Resurrection Living ~ The Rt. Rev. Michael Beckett, OPI

I have seen the Lord!  What a testimony!  What wouldn’t we give to be able to say those words?  And yet, Mary was greeted with disbelief.  No one expected Jesus to rise from the dead.  In fact, one of the common elements of the resurrection stories across the gospels is that NO ONE expects the resurrection. Even though Jesus predicted his death … and resurrection … several times across his ministry, no one greets the news that God has raised Jesus from the grave and defeated death and the devil by saying, “Praise God!” No one shouts “Hallelujah” when they hear that their friend and Lord has been raised to life. And absolutely no one, upon hearing the news that death itself could not hold the Lord of Glory captive, says, “I knew it – just like he said!”

How often do we do the same?  We, like the disciples, actually deny the resurrection.  How so you ask?  We actually deny the resurrection every time we talk poorly about someone, refuse to serve our neighbor, refuse eye contact with someone who is different, fail to smile at a stranger…..every time we lose our patience, get frustrated when someone doesn’t get what we’re saying right off the bat, every time we act with less than love.

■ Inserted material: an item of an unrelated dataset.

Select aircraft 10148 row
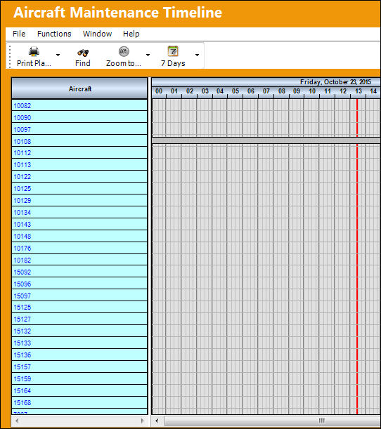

That’s right – we do that. 

However, like the disciples, we can change that.  In the Resurrection Story, no one expects the resurrection and no one, quite frankly, believes it at first. This is true, as I said, across the gospels, and it is certainly apparent in Luke. The women come to the tomb expecting to anoint Jesus’ dead body. That is, they have no expectation that he has been raise. In fact, only when they are reminded by the “two men in dazzling clothes,” do they recall Jesus’ promise.

Energized by this encounter, they run back to tell the rest of the disciples … who greet their tale with utter skepticism. In fact, Luke says that those who received the testimony of the women regarded their message as an “idle tale.” That’s actually a fairly generous translation of the Greek work leros. That word, you see, is the root of our word “delirious.” So in short, they thought what the women said was crazy, nuts, utter nonsense.

Resurrection, in other words, throws off the balance, upsets the apple cart, and generally turns our neat and orderly lives totally out of whack. Which is why I think that if you don’t find resurrection at least a little hard to believe, you probably aren’t taking it very seriously! And, truth be told, I suspect that’s where most of us – we’ve heard the story of resurrection so often it hardly makes us blink, let alone shake with wonder and surprise. Which is rather sad, when you think about it, because this promise, as difficult as it may be to believe initially, is huge, and when it sinks in and lays hold of you, absolutely everything looks a little different.

And isn’t seeing the world a little differently what being a Christian is all about?  The prayer often attributed to St. Francis sums it up nicely:

Lord, make me an instrument of Your peace;

Where there is hatred, let me sow love;

Where there is injury, pardon;

Where there is doubt, faith;

Where there is despair, hope;

Where there is darkness, light;

And where there is sadness, joy.

O Divine Master,

Grant that I may not so much seek

To be consoled as to console;

To be understood, as to understand;

To be loved, as to love;

For it is in giving that we receive,

It is in pardoning that we are pardoned,

And it is in dying that we are born to Eternal Life.

Amen.

Like the disciples, like the women at the tomb, let us proclaim the resurrection by living our lives so that others see that we are, in reality, living the fact that the Lord is Risen!  The Lord is Risen indeed!